What you should do: Copy out the listing again, requests included, starting at the line that contains "Where should I" and ending with its last line. Shift every coordinate in the answers up by 65, and leave the pictures out.

Exercise data:
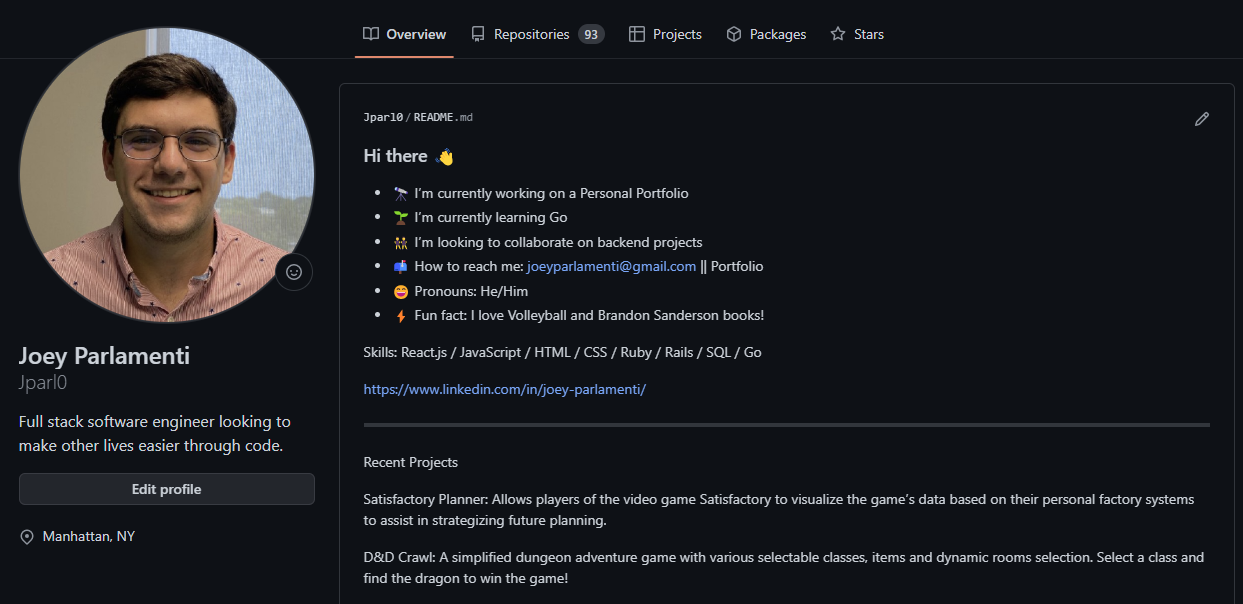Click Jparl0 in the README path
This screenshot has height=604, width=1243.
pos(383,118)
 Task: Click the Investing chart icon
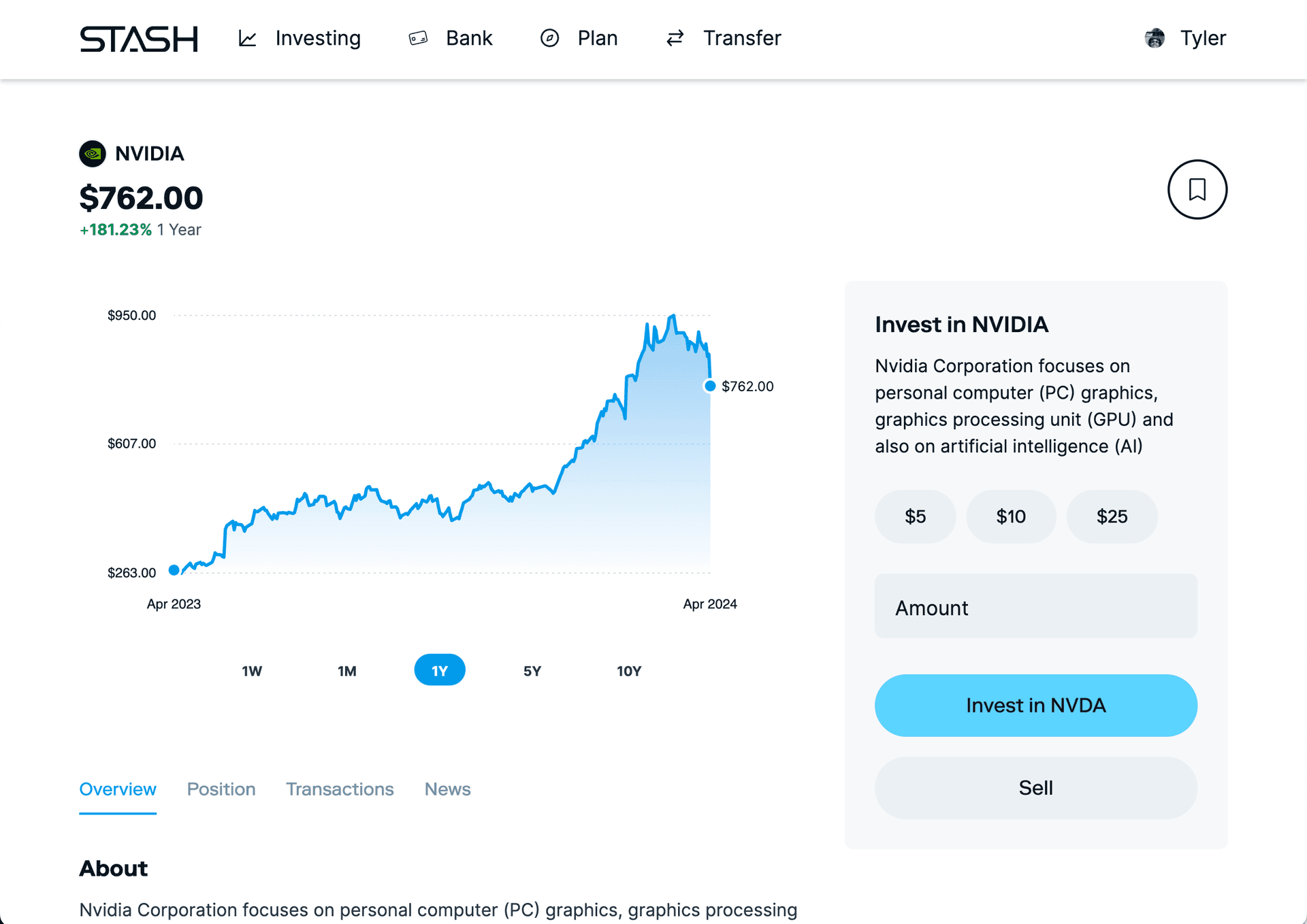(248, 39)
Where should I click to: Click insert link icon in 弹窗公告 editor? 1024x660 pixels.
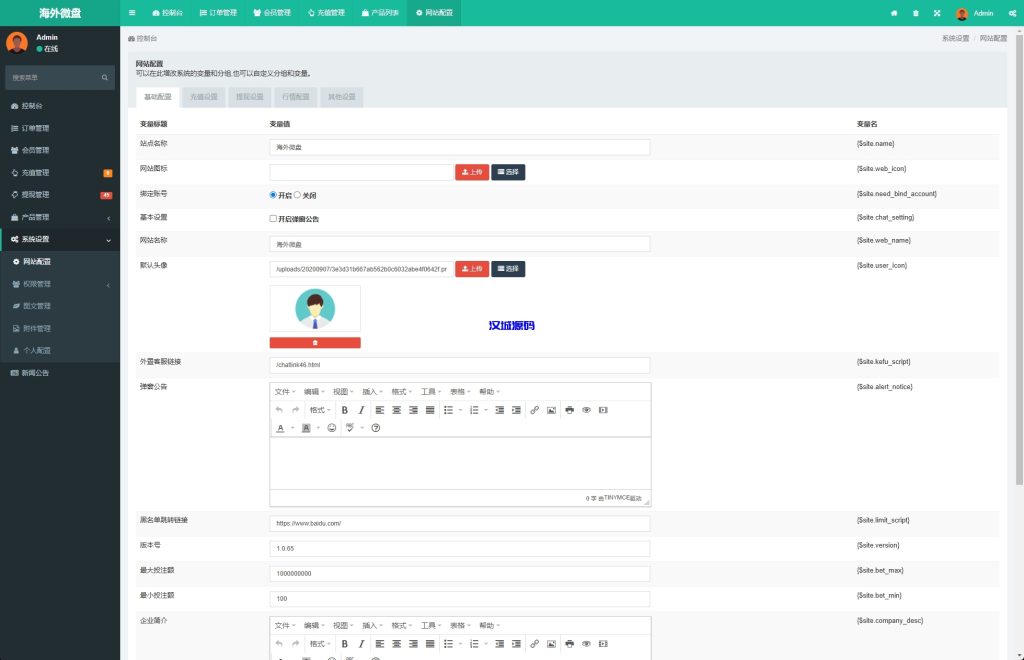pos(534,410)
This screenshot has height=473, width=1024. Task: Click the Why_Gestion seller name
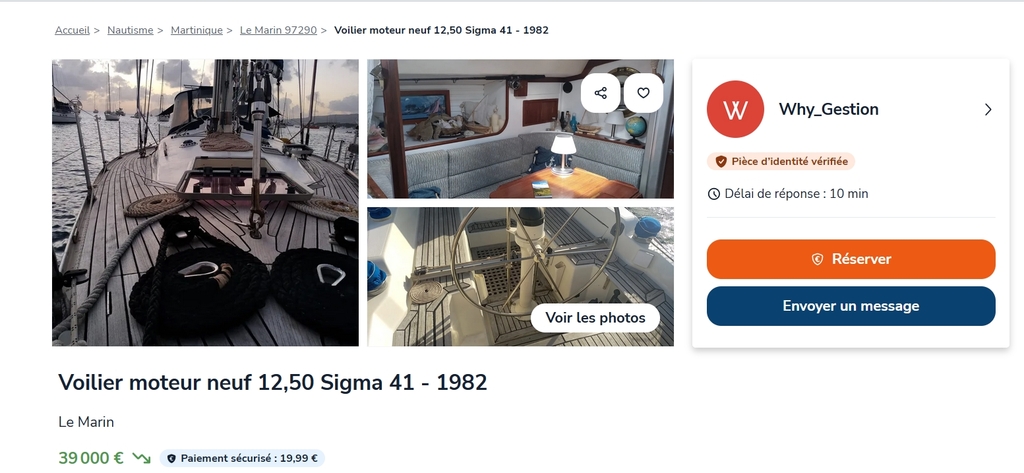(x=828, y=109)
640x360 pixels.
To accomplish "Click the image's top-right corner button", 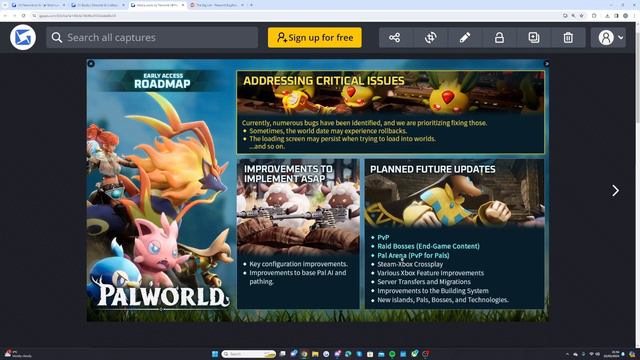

Answer for the task:
Where should I click to: Click insert link icon in 弹窗公告 editor? 1024x660 pixels.
pos(599,475)
This screenshot has height=473, width=1024. Task: Click the Why_Gestion seller name
(x=893, y=174)
640x360 pixels.
To accomplish "Click the image's top-right corner button", 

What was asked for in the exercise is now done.